_Problem_
Whatever appears in the data below, copy it exactly.

★ ★ ★ ★

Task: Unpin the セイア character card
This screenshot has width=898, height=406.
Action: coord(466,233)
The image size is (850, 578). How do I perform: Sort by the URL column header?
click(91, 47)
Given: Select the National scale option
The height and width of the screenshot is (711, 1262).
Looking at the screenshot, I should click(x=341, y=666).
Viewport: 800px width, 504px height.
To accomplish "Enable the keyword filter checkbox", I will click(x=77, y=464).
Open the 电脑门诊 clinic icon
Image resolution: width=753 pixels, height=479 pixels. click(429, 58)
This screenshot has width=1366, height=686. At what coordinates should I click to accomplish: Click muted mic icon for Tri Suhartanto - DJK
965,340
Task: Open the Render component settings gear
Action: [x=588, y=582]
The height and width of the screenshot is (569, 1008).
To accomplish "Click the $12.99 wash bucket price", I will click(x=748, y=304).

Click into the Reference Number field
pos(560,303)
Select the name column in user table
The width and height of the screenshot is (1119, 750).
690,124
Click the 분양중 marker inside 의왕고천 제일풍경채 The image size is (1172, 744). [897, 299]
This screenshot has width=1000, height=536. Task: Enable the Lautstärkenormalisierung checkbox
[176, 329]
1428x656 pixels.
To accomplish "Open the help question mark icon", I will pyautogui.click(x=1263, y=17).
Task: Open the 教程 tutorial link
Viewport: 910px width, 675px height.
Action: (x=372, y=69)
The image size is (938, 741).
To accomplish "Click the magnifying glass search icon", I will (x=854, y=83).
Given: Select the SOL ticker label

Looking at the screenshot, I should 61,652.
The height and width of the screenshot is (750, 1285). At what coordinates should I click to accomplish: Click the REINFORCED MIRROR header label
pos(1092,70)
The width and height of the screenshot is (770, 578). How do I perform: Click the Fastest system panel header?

★ ★ ★ ★

_Expected answer_
Task: Unpin the セイア character card
This screenshot has width=898, height=406.
Action: coord(466,233)
The image size is (850, 578). How do I perform: Sort by the URL column header?
click(91, 47)
Given: Select the National scale option
The height and width of the screenshot is (711, 1262).
Looking at the screenshot, I should click(x=341, y=666).
Viewport: 800px width, 504px height.
To accomplish "Enable the keyword filter checkbox", I will click(x=77, y=464).
Open the 电脑门诊 clinic icon
Image resolution: width=753 pixels, height=479 pixels. click(429, 58)
This screenshot has width=1366, height=686. At what coordinates should I click to accomplish: Click muted mic icon for Tri Suhartanto - DJK
965,340
Task: Open the Render component settings gear
Action: [x=588, y=582]
The height and width of the screenshot is (569, 1008).
To accomplish "Click the $12.99 wash bucket price", I will click(x=748, y=304).

Click into the Reference Number field
pos(560,303)
Select the name column in user table
The width and height of the screenshot is (1119, 750).
690,124
Click the 분양중 marker inside 의왕고천 제일풍경채 The image size is (1172, 744). [897, 299]
This screenshot has width=1000, height=536. Task: Enable the Lautstärkenormalisierung checkbox
[176, 329]
1428x656 pixels.
To accomplish "Open the help question mark icon", I will pyautogui.click(x=1263, y=17).
Task: Open the 教程 tutorial link
Viewport: 910px width, 675px height.
Action: (x=372, y=69)
The image size is (938, 741).
To accomplish "Click the magnifying glass search icon", I will (x=854, y=83).
Given: Select the SOL ticker label

Looking at the screenshot, I should 61,652.
The height and width of the screenshot is (750, 1285). At what coordinates should I click to accomplish: Click the REINFORCED MIRROR header label
pos(1092,70)
The width and height of the screenshot is (770, 578). How do I perform: Click the Fastest system panel header?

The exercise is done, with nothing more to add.